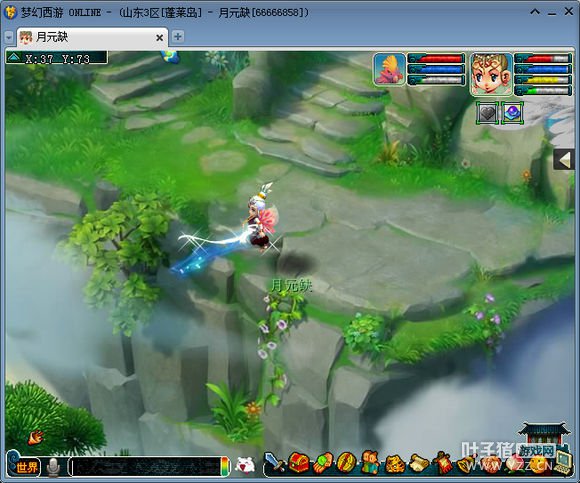Select the 月元缺 character tab
The height and width of the screenshot is (483, 580).
tap(91, 37)
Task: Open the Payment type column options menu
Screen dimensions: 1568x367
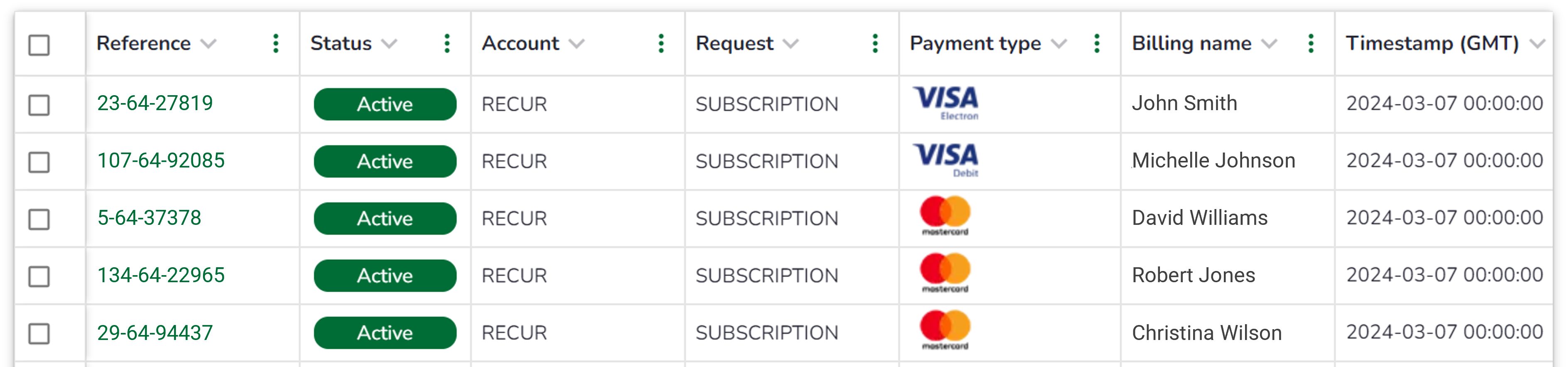Action: (x=1097, y=43)
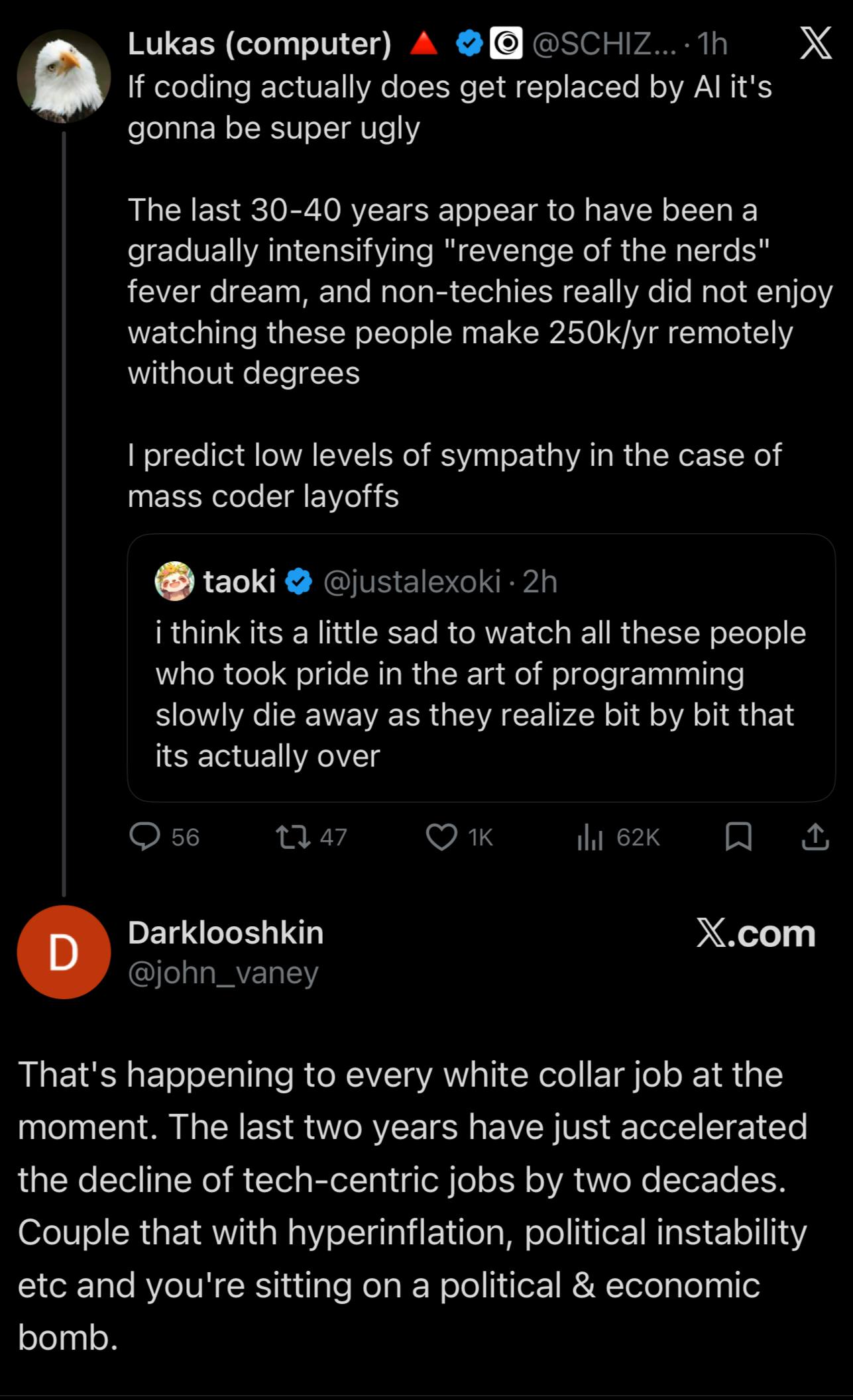Click the X logo at top right
853x1400 pixels.
[x=815, y=44]
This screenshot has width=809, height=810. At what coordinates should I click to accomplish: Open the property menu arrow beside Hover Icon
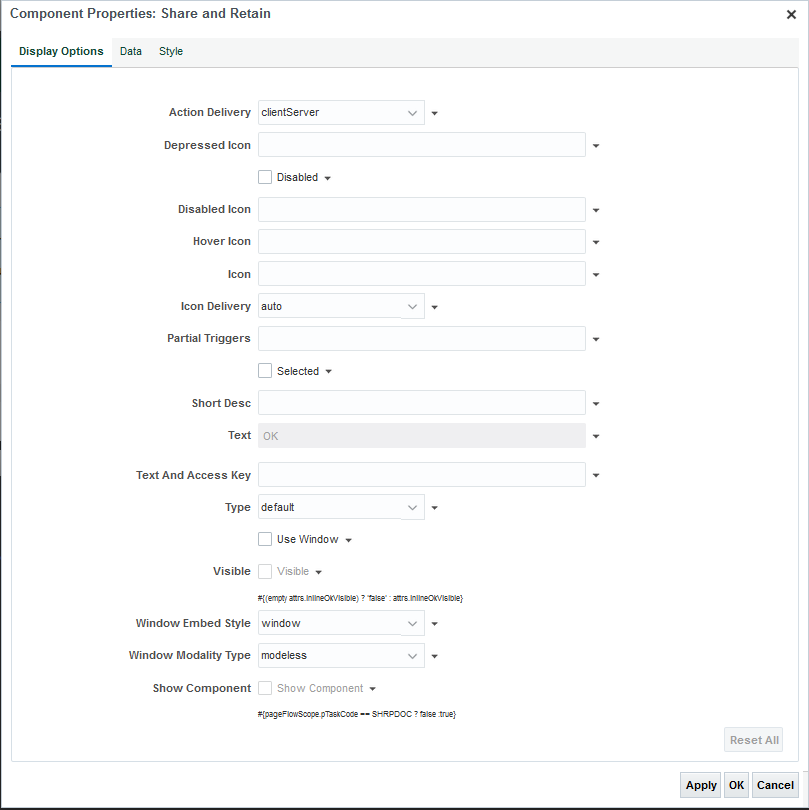pos(596,241)
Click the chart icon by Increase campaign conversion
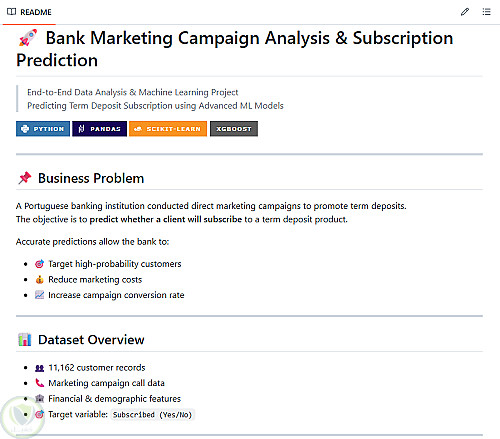This screenshot has height=439, width=500. pos(39,295)
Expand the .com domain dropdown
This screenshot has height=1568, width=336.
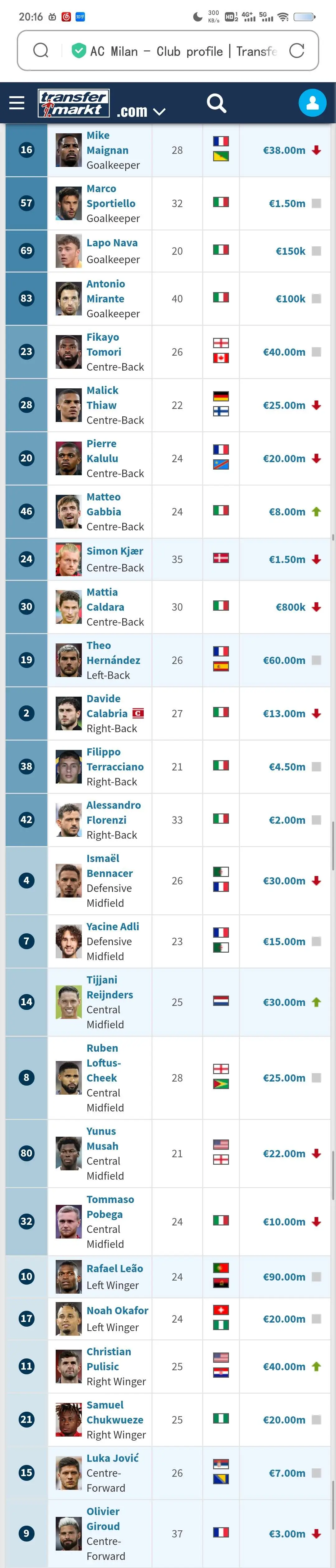(x=140, y=111)
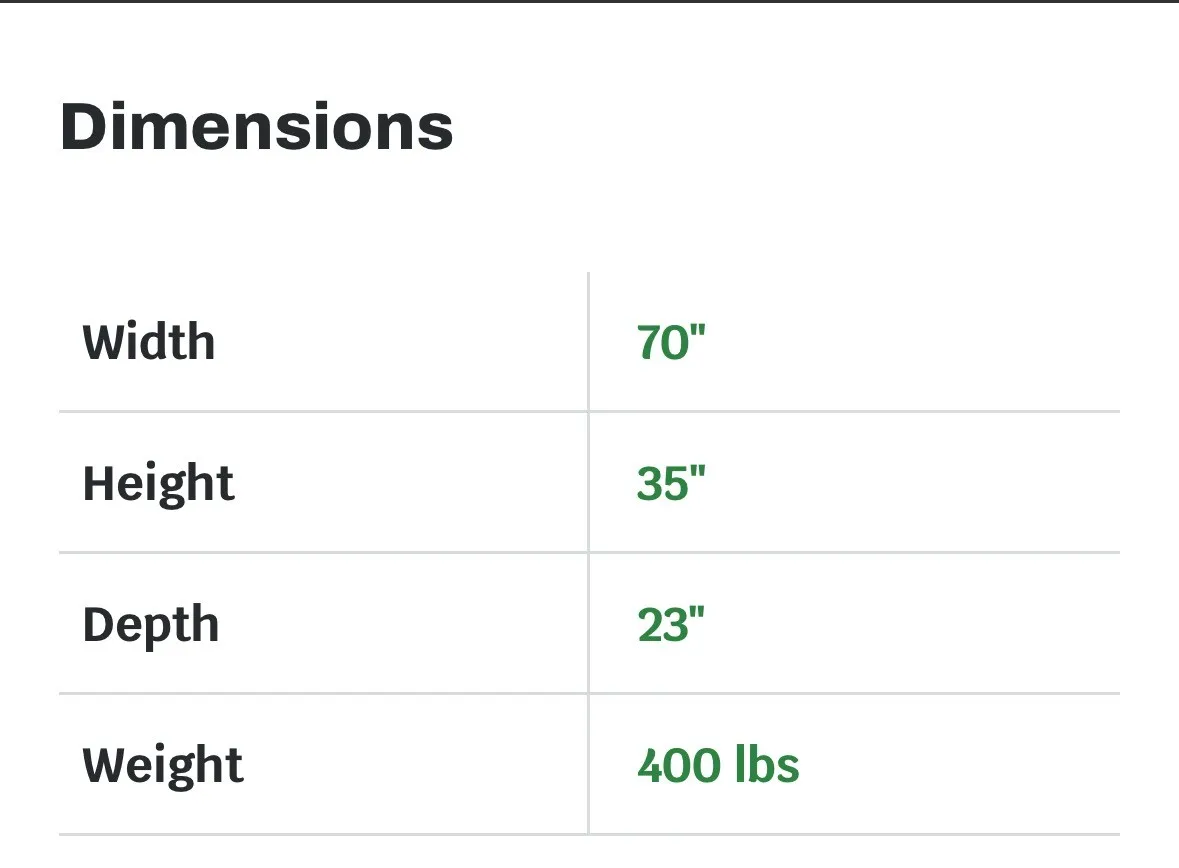Click the Depth row label
This screenshot has height=868, width=1179.
151,625
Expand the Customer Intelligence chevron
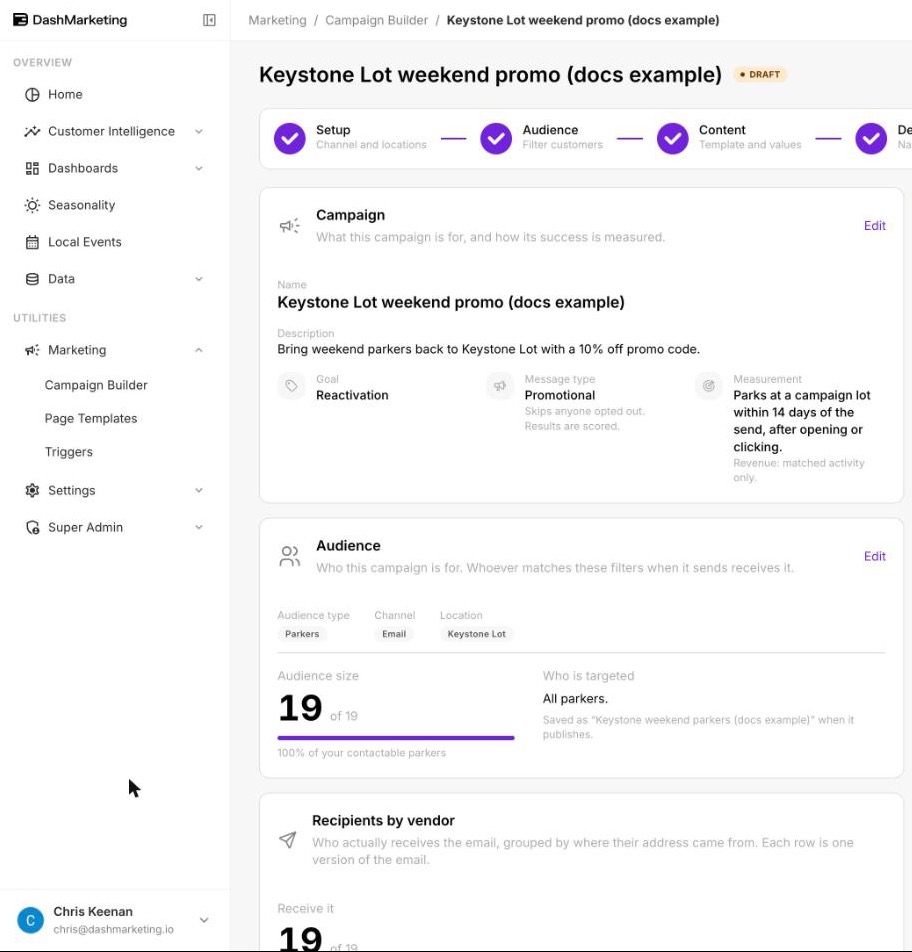This screenshot has height=952, width=912. (x=199, y=132)
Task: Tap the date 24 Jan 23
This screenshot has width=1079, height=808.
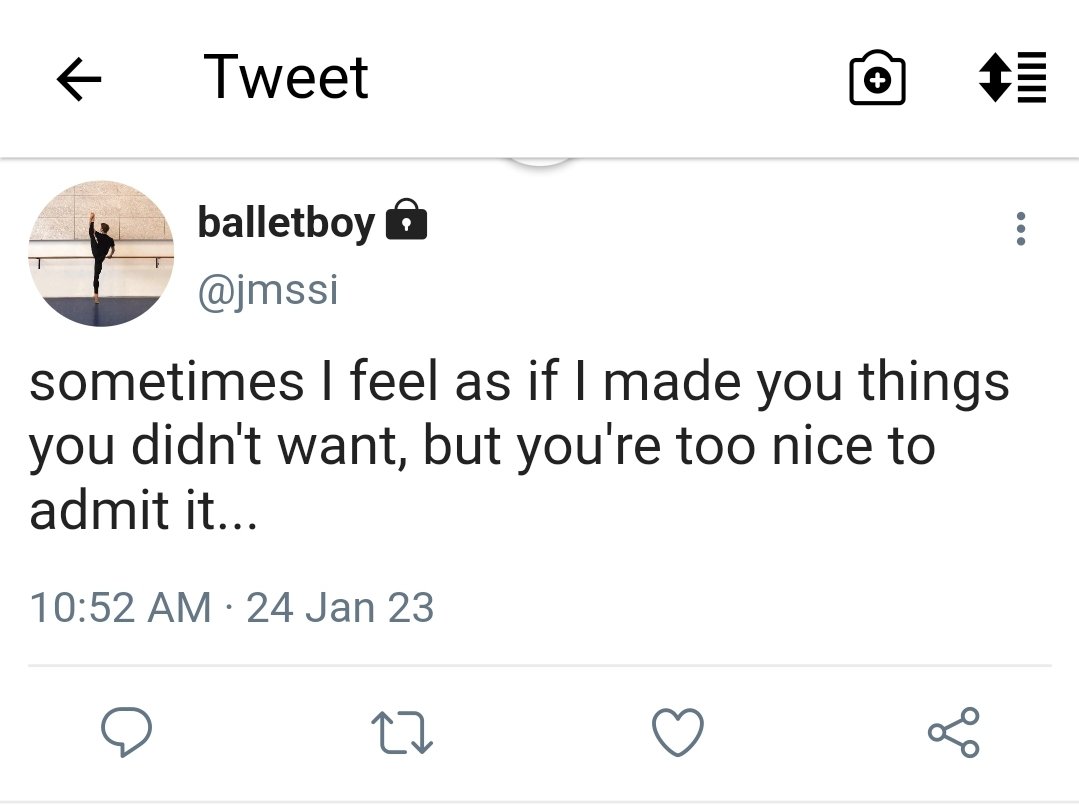Action: (x=340, y=607)
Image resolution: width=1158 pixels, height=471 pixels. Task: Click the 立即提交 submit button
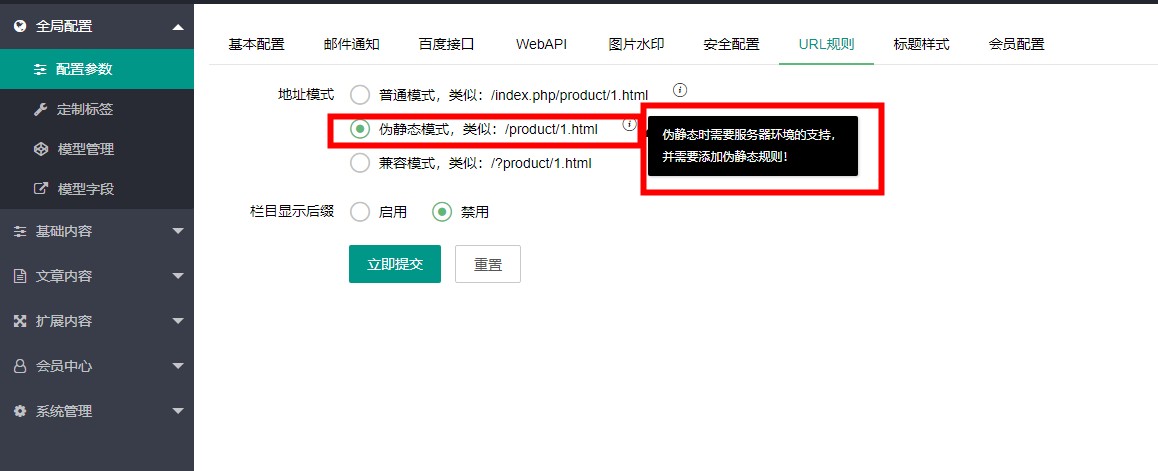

* * *

Give back every line from the records above that contains the word "Task".

**RESULT OF THIS EXERCISE:**
Task: Open the Payment type column options menu
Task: Tap the date 24 Jan 23
Image resolution: width=1158 pixels, height=471 pixels. Task: Click the 立即提交 submit button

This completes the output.